Drawing on new empirical data, Professor Welsh argued that bilateral settlement negotiations—traditionally conducted between lawyers—increasingly appear to include clients. She suggested that this modern, “client-inclusive” version of lawyers’ settlement negotiations may be superior to the modern, more evaluative model of mediation—on many of the same metrics that were used originally to advocate for mediation. Perhaps then, just as arbitration has become the “new litigation” and mediation has become the “new arbitration,” so too lawyers’ client-inclusive negotiation could represent the “new mediation.”  Co-sponsored by The Mediation Society.

April 11:  The Future is Digital: Online Dispute Resolution and Decentralized Justice

Janet Martinez, Senior Lecturer in Law and Director of the Martin Daniel Gould Center for Conflict Resolution at Stanford Law School.

 

Colin Rule, CEO mediate.com and arbitrate.com.

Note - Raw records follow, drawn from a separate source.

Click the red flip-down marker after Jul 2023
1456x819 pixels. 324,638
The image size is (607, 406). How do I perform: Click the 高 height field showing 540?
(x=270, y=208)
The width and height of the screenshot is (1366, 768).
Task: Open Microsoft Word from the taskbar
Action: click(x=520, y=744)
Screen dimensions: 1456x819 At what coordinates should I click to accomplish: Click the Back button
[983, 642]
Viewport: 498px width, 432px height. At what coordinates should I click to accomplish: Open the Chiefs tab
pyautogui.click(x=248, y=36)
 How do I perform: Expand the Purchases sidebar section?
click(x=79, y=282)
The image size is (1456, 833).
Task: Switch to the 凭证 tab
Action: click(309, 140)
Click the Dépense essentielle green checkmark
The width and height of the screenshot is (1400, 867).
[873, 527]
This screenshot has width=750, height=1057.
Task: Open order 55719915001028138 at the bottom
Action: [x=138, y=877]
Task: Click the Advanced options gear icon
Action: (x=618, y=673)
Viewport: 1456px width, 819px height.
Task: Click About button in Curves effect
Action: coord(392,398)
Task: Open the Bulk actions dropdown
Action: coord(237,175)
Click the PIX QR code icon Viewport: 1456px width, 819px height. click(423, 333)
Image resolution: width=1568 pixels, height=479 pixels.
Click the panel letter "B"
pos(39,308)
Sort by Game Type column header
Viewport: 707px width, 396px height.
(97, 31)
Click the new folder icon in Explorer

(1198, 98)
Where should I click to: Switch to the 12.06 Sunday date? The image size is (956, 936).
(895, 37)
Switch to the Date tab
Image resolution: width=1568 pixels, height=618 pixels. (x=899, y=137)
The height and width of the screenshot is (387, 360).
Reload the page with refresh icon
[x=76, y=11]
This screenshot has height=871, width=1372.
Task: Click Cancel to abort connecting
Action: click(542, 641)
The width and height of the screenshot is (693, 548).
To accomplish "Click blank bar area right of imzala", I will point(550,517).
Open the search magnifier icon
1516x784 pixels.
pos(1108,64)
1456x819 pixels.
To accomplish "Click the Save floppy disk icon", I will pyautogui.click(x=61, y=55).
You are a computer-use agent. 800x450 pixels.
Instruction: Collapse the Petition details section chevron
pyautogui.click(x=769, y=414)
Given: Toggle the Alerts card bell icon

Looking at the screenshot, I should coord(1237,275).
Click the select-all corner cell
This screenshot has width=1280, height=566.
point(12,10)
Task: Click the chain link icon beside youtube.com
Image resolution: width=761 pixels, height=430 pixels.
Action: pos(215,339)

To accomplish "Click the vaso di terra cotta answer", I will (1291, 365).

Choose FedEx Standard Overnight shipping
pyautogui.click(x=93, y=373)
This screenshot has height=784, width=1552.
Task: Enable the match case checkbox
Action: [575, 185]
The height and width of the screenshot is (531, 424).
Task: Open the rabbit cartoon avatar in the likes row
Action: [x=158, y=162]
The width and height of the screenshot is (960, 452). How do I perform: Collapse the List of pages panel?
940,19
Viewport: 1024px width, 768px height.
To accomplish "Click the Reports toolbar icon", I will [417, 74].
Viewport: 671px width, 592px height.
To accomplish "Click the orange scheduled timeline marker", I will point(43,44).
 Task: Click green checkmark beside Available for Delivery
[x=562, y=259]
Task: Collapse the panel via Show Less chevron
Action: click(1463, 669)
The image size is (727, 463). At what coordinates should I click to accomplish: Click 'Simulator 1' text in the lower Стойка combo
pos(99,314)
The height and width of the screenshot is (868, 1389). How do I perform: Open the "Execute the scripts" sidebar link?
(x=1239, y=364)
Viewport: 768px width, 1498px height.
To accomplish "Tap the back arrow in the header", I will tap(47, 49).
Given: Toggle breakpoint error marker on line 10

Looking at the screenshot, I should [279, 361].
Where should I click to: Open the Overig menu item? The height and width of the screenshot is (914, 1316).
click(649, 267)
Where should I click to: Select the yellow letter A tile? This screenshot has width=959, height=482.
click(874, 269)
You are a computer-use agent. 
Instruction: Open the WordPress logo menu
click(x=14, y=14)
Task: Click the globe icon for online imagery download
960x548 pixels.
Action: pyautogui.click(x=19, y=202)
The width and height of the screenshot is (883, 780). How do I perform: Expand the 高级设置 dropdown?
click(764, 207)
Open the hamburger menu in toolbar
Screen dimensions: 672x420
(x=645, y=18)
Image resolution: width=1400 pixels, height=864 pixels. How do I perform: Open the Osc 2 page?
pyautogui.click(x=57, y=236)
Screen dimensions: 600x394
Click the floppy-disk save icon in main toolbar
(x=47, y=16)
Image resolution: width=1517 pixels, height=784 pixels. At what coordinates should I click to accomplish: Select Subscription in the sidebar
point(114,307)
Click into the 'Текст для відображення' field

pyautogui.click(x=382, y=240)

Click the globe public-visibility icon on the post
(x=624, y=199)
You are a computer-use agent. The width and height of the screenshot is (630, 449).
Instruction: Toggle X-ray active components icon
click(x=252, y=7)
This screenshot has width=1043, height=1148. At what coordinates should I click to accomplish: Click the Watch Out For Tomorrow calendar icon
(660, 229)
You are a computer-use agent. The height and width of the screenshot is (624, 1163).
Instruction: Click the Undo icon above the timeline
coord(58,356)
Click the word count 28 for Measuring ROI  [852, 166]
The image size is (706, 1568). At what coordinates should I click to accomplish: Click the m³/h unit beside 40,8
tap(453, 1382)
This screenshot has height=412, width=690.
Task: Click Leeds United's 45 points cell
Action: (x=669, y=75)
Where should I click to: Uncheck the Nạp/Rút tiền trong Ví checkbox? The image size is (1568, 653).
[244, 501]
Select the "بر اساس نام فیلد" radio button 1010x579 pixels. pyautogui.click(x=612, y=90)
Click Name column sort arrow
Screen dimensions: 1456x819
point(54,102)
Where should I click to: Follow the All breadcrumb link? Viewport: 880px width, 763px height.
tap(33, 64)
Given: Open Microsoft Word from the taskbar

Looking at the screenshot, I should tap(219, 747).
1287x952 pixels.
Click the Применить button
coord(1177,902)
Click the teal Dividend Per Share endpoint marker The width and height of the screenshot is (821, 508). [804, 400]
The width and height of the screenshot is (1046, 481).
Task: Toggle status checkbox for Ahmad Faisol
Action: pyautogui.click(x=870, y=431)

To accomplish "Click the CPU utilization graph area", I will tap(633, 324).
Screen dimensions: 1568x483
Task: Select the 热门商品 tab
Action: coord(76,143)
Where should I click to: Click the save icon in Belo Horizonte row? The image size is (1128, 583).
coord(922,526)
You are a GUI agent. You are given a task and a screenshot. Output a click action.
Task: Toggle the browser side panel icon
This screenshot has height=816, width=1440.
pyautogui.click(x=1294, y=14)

As the pandemic forces public and private institutions to move online, many court and business leaders are looking to the field of online dispute resolution (ODR) for best practices and lessons learned. Professor Martinez and Mr. Rule provided an overview of the history of ODR’s development and explored the range of tools and techniques encompassed by online dispute resolution. They raised key questions and ethical challenges facing the design and governance of ODR systems.  Co-sponsored by mediate.com.

 

Mediator and Arbitrator, JAMS Mediation, Arbitration & ADR Services

April 18: Mediation Begins with Me: A Look at Self Reflection, Self Management and Self Compassion 

Bruce Edwards, Co-Founder of JAMS and Co-Founder of Edwards Mediation Academy.

Mr. Edwards discussed the importance of attending to emotions in mediation. He suggested that the key to developing mediation competency begins with honest self-reflection and thoughtful emotional self-management.  Drawing on insights from Christopher Germer’s book, the Mindful Path to Self-Compassion, he illustrated how to design and implement a life-long commitment to self-reflection and personal development—a journey that he described as beginning with “me.” Co-sponsored by JAMS.